Los cebadores de PCR humana recombinante (rhPCR) constan de tres secciones. 1) La sección de ADN 5', equivalente en longitud y requisitos de temperatura de fusión (Tm) a un cebador de PCR estándar, se extiende después de la escisión por la enzima ARNasa HII. 2) Una única base de ARN proporciona el sitio de escisión para la ARNasa HII. 3) Una extensión corta de 3' de cuatro o cinco bases seguida de un bloqueador (normalmente una molécula corta, no extensible como un propanodiol ) impide la extensión por una ADN polimerasa hasta su eliminación.

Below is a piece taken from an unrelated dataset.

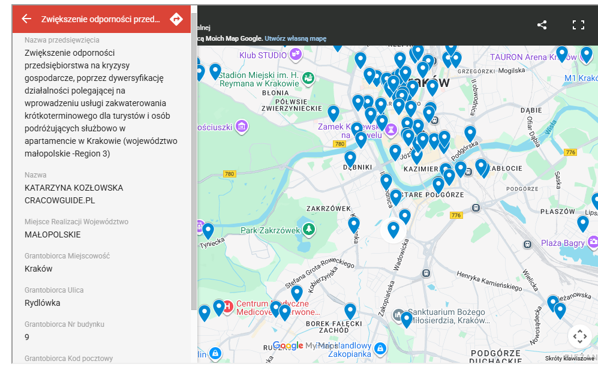This screenshot has width=598, height=370.
Task: Click the blue pin near Borek Fałęcki
Action: coord(350,311)
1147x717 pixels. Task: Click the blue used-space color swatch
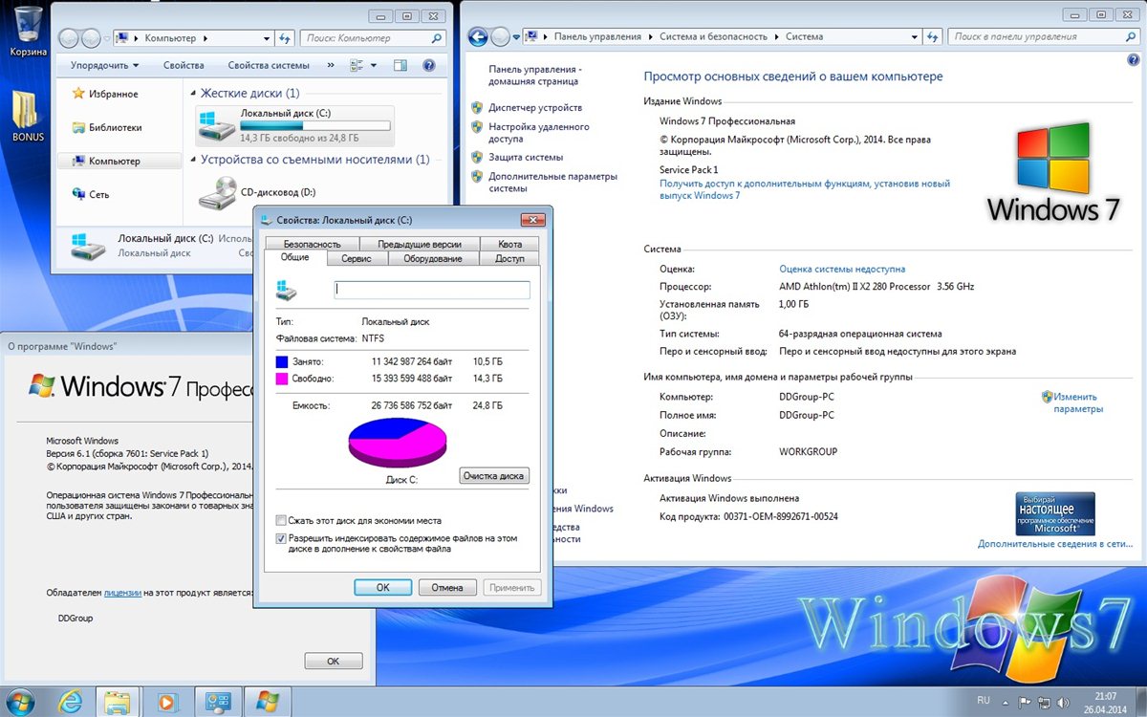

Una reacción de PCR humana recombinante (rhPCR) comienza con los cebadores y la plantilla libres en solución (Figura 1). Mientras están libres en solución, estos cebadores no son desbloqueados por la enzima ARNasa HII, ya que deben estar en un heterodúplex ARN:ADN con la plantilla que se va a escindir. Una vez unidos a la plantilla, los cebadores de PCR humana recombinante (rhPCR) son escindidos por la enzima ARNasa HII termoestable. Esto elimina el bloqueo, lo que permite que la ADN polimerasa se extienda más allá de los cebadores. El ciclo de la reacción de PCR continúa el proceso. Los cebadores de rhPCR están diseñados de modo que después de la escisión por la enzima ARNasa H2, la Tm de los cebadores sea aún mayor que la temperatura de hibridación de la reacción de PCR. Estos cebadores se pueden utilizar tanto en los tipos de PCR cuantitativa Taqman de 5' como de SYBR Green .

Aplicaciones

La rhPCR se puede utilizar para PCR cuantitativa y en laboratorios médicos o ambientales:

Véase también

Referencias

  1. ^ ab Dobosy JR, Rose SD, Beltz KR, Rupp SM, Powers KM, Behlke MA, Walder JA (agosto de 2011). "PCR dependiente de ARNasa H (rhPCR): especificidad mejorada y detección de polimorfismos de un solo nucleótido utilizando cebadores escindibles bloqueados". BMC Biotechnology . 11 : 80. doi : 10.1186/1472-6750-11-80 . PMC  3224242 . PMID  21831278.
  2. ^ Gordon, Erin D.; Simpson, Laura J.; Ríos, Cydney L.; Ringel, Lando; Lachowicz-Scroggins, Marrah E.; Peters, Michael C.; Wesolowska-Andersen, Agata; González, Jeanmarie R.; MacLeod, Hannah J.; Cristiano, Laura S.; Yuan, Shaopeng; Barry, Liam; Woodruff, Prescott G.; Ansel, K. Marcos; Nocka, Karl; Seibold, Max A.; Fahy, John V. (2 de agosto de 2016). "Empalme alternativo de interleucina-33 e inflamación tipo 2 en el asma". Actas de la Academia Nacional de Ciencias . 113 (31): 8765–8770. Código Bib : 2016PNAS..113.8765G. doi : 10.1073/pnas.1601914113 . PMC: 4978244. PMID :  27432971. 
  3. ^ Boucard, Antony A.; Maxeiner, Stephan; Südhof, Thomas C. (3 de enero de 2014). "Las latrofilinas funcionan como moléculas de adhesión celular heterofílicas al unirse a las teneurinas REGULACIÓN POR EMPALME ALTERNATIVO". Journal of Biological Chemistry . 289 (1): 387–402. doi : 10.1074/jbc.M113.504779 . PMC 3879561 . PMID  24273166. 
  4. ^ Cahoon, A.; Nauss, John; Stanley, Conner; Qureshi, Ali (20 de febrero de 2017). "La secuenciación profunda del transcriptoma de dos algas verdes, Chara vulgaris y Chlamydomonas reinhardtii, no proporciona evidencia de edición del ARN organular". Genes . 8 (2): 80. doi : 10.3390/genes8020080 . PMC 5333069 . PMID  28230734.